M-commerce or mobile commerce is exactly what it sounds like: the buying and selling of goods and services through wireless handheld devices.
Not all mobile payment platforms are alike, although it might appear to be so. Three types of mobile payment technologies exist: mobile wallets, mobile commerce and mobile payments. Each technology requires a different level of investment. Apple Pay, Samsung Pay and Android Pay are examples of mobile wallets that can be installed on a hand-held or wearable device. PayPal is considered a digital wallet, but when used in with mobile payment services and mobile devices, it serves as a mobile wallet.
Several options are available to both merchants and consumers. In addition to those mentioned above, there’s Square, Google Wallet, Venmo and MasterCard’s Masterpass. Google Wallet, Apple and Square support the use of simple NFC (near-field communications) chips, the same as those found in most modern credit cards. This means most retailers can accept Apple Pay on existing NFC terminals, instead of buying new equipment and altering checkout processes.
Credit card companies have completed conversion to EMV chip technology. Debit card conversion should be nearly complete by the end of this year. Merchant terminal upgrades to accept chip cards include additional NFC capability, which may solve the issue where consumers have wallet capability on their smartphones but limited places to use it.
For small retailers that don’t have sophisticated checkouts, Square is a great alternative. Square offers a simple reader that can be plugged into an iOS or Android device. It also offers point-of-sale apps.
If Millennials are part of your target demographic, mobile pay is a must. According to mobile pay provider Payfirma, more than half of Millennials prefer their mobile phone over cash to pay for small-ticket items.
Millennials are just one of several mobile commerce trends. Other trends include digital wallets, monetization of apps, card readers, geo-targeting, geofencing and beacons. Geo-targeting enables merchants to deliver targeted messages to mobile phones within a certain geographical radius. With geofencing, merchants set up a virtual fence around their location so that when customers are nearby they receive a push notification. And beacons can serve up coupons and other offers once the customer is physically in a store.

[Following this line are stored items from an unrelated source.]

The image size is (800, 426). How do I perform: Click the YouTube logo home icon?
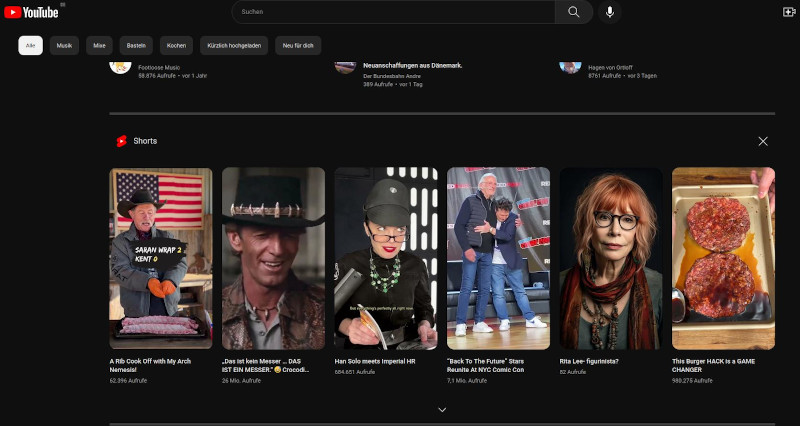(31, 12)
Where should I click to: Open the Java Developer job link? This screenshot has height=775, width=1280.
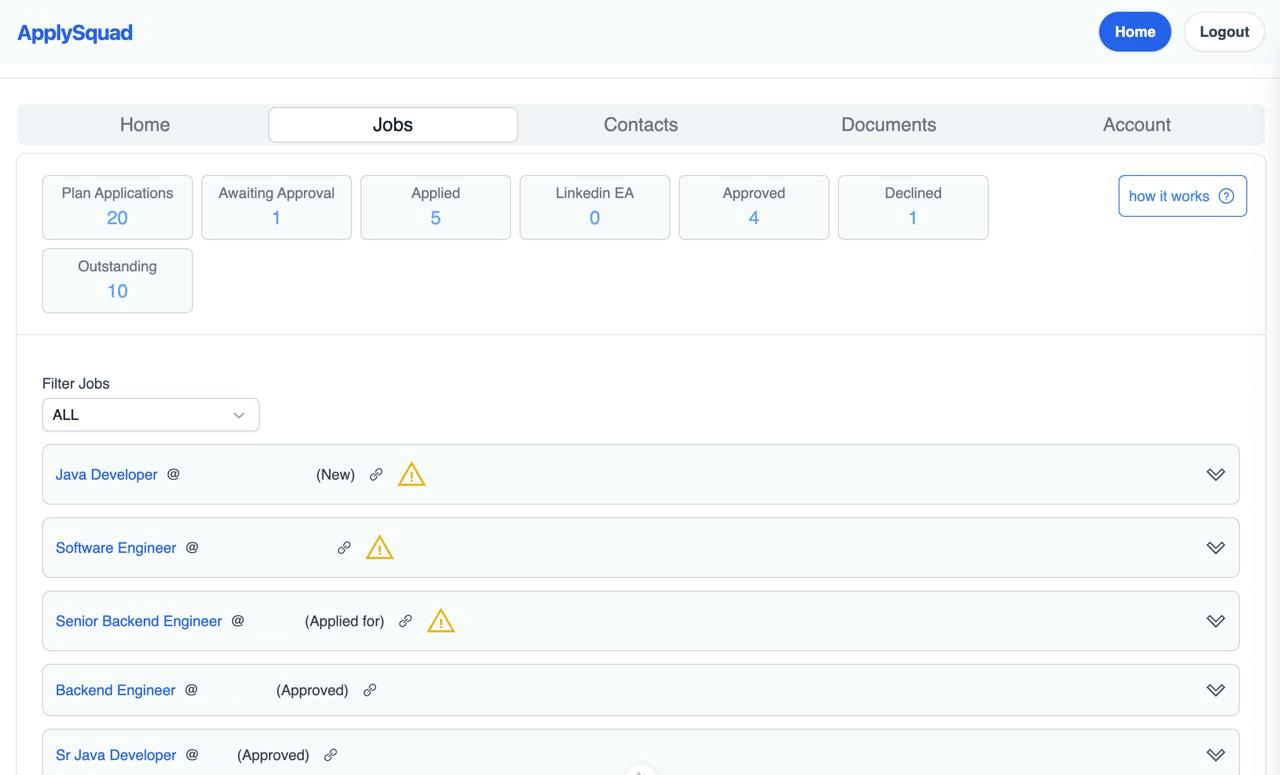pos(106,474)
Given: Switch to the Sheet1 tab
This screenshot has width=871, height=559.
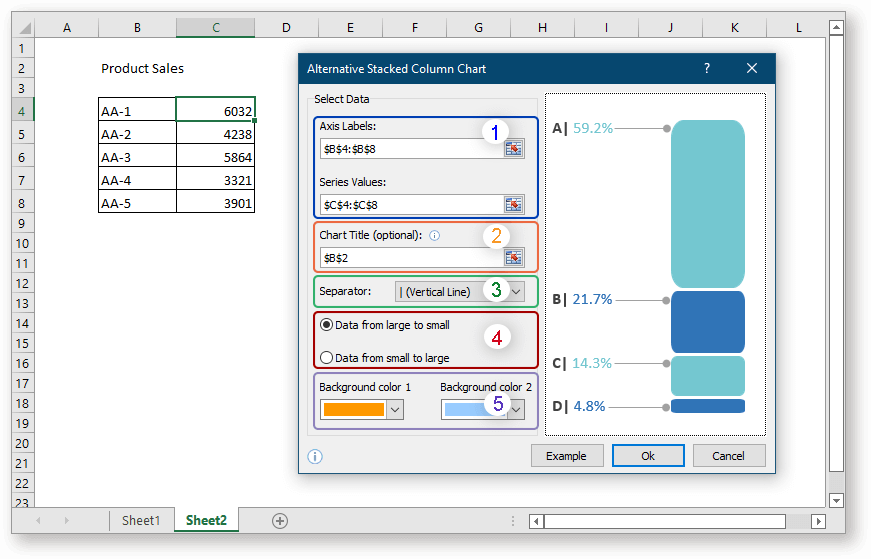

Another plus of mobile payments is that they enable retailers to collect payment from anywhere in the world. Even if your employees are not at their business location, they can still process payments using your company’s mobile app.
Those concerned about security should know that mobile payment platforms have built-in layers of extra security. This is important to communicate with customers hesitant to use mobile pay. In addition, both parties in the transaction are immediately assured that the funds are available to cover the transaction.
In addition to the initial expense of hardware and setup, retailers will incur transaction fees when they use mobile pay. These fees are comparable to credit card fees, which usually average about 2 percent per transaction.
Retailers must keep consumer preferences in mind, whether it’s regarding days/hours of operation, product selection or method of payment.